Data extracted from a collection
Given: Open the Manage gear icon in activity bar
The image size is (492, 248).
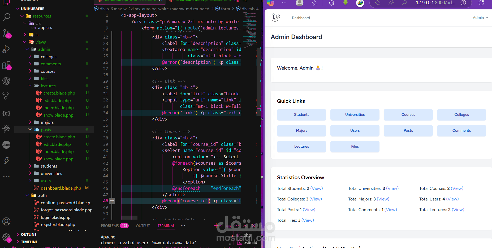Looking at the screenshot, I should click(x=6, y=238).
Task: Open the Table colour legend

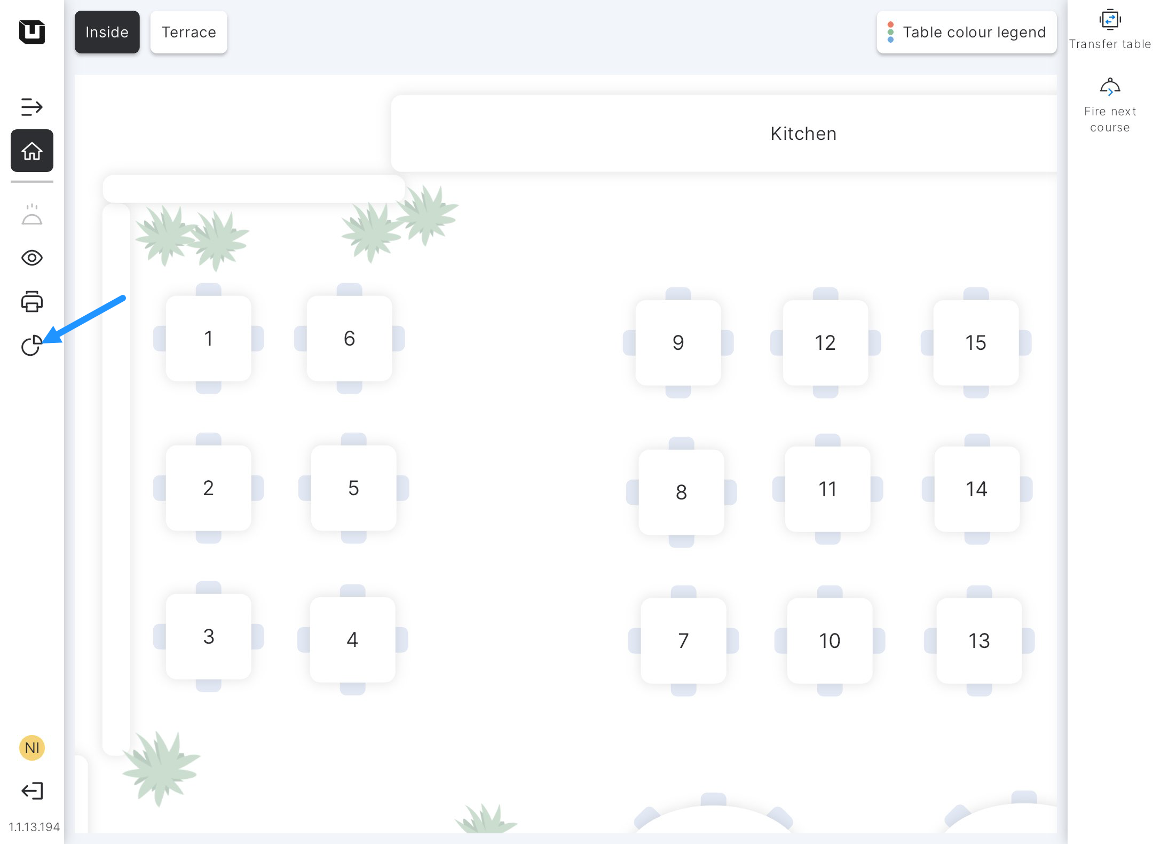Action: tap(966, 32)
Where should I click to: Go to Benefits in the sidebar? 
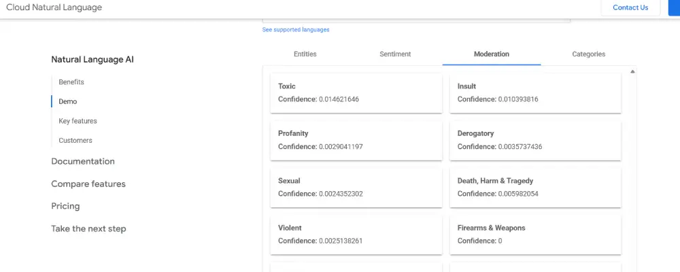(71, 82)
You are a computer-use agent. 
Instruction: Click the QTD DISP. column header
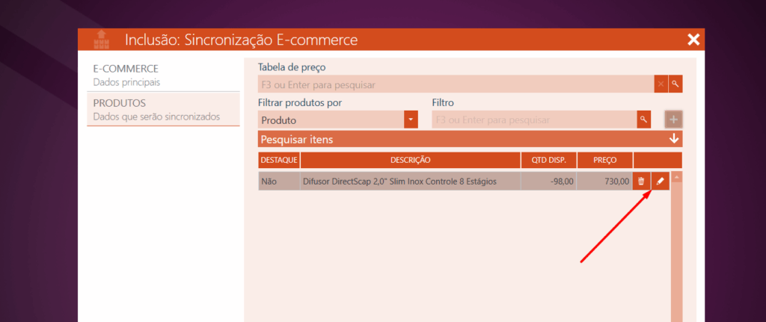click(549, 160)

**Goal:** Find each line in the listing above that contains the word "Open", and copy those lines out in full.

**Solution to the exercise:**
Given: Open the Manage gear icon in activity bar
Task: Open the Table colour legend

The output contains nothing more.